Croissance mondiale modérée mais résiliente
- Climat commercial dégradé : Les droits de douane américains ont continué de peser sur le commerce mondial, avec une croissance limitée à +2,1 %, bien en dessous de la moyenne historique.
- Divergences régionales :
- États-Unis : Croissance freinée par les hausses tarifaires et les coupes budgétaires.
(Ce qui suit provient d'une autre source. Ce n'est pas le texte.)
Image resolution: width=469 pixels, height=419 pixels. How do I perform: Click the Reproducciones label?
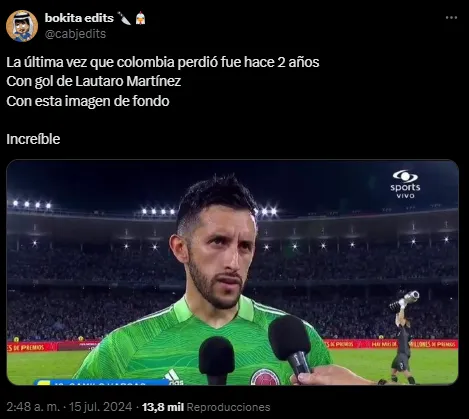[228, 407]
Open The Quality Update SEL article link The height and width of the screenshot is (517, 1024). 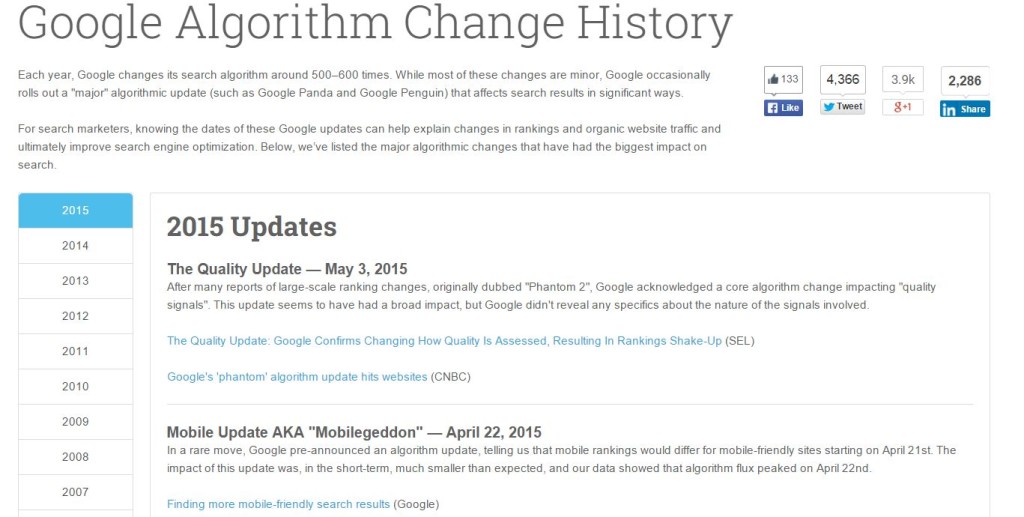click(444, 341)
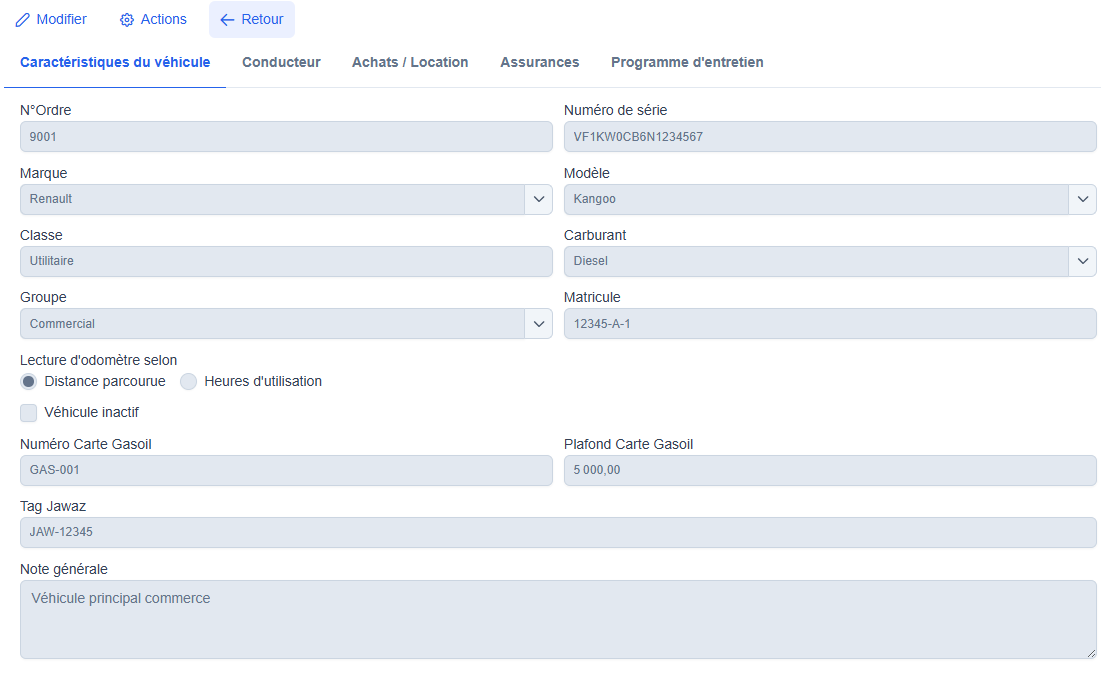The height and width of the screenshot is (692, 1101).
Task: Click the Plafond Carte Gasoil field
Action: [x=830, y=471]
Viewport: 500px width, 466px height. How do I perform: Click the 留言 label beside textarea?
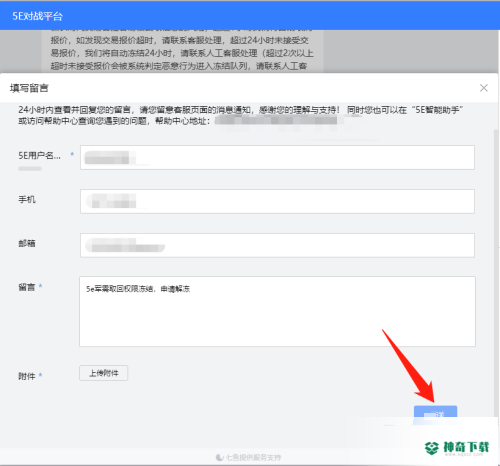coord(27,287)
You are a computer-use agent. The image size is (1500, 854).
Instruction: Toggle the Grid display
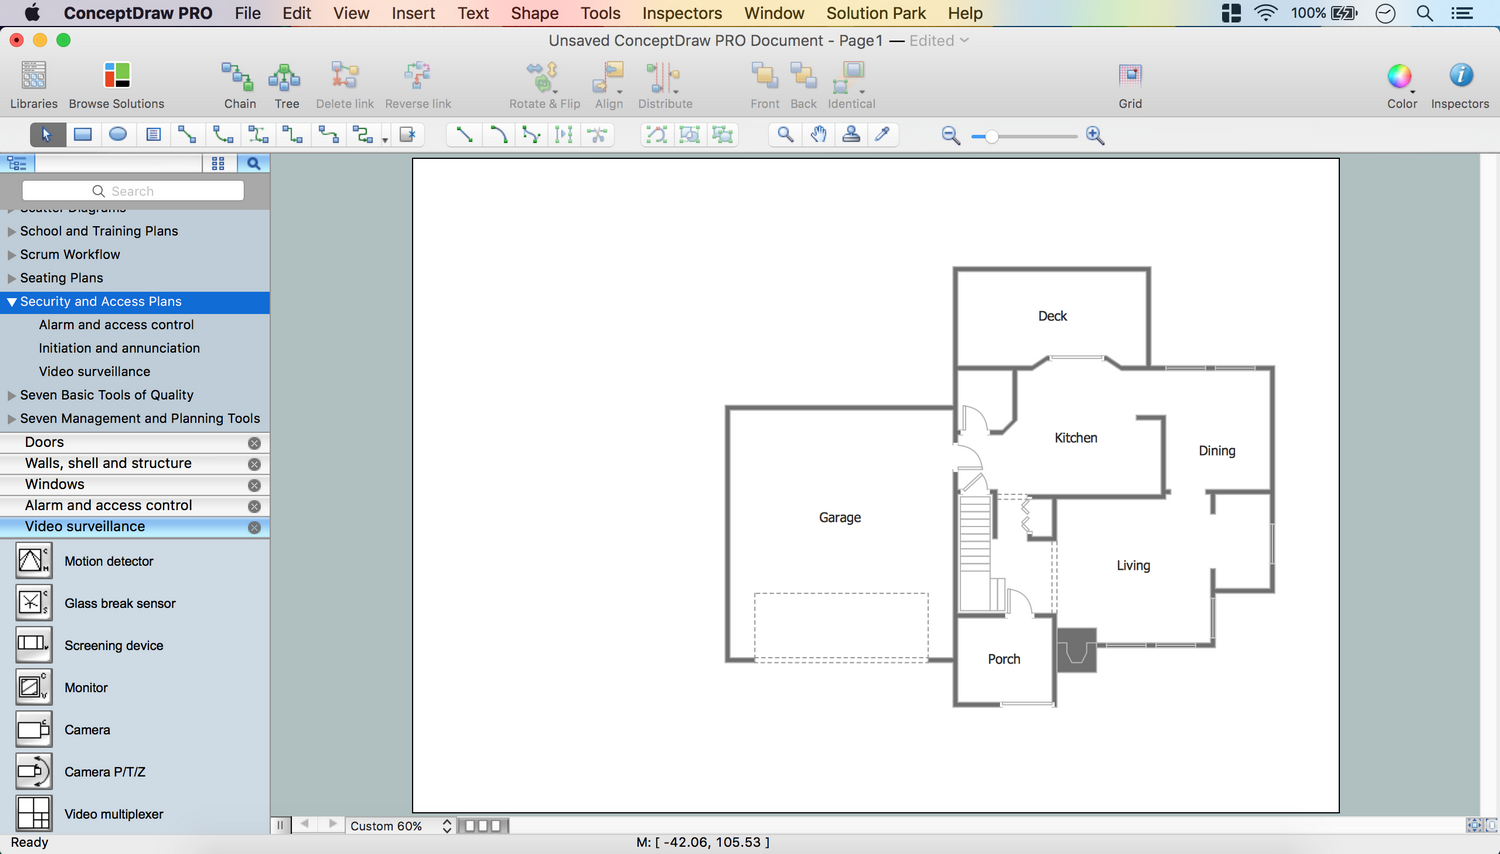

- Zone euro : Reprise modérée grâce à la baisse de l’inflation et des taux, mais freinée par les tensions commerciales. L’Allemagne restait atone, tandis que l’Espagne profitait du tourisme et de l’investissement.
- Chine : Croissance légèrement décevante à 5,2 %, affectée par des déséquilibres structurels et les mesures commerciales.
- Russie : Prévision revue à la baisse à 0,9 %, en raison du resserrement monétaire et de la baisse des prix du pétrole.
Indicateurs clés surveillés en août
- Inflation : Toujours un facteur déterminant pour les politiques monétaires. Une surprise à la hausse ou à la baisse pouvait provoquer de fortes réactions sur les marchés.
- Taux de chômage : Stabilité en Europe à 6,3 %, ce qui a rassuré les investisseurs.
- PIB : Les chiffres chinois ont légèrement déçu, ce qui a mis une pression baissière sur les marchés asiatiques.
Enjeux pour les investisseurs
- Anticiper les écarts entre prévisions et chiffres réels était crucial pour ajuster les positions.
- Les entreprises comme Airbus, TotalEnergies ou Renault étaient particulièrement sensibles aux annonces macroéconomiques.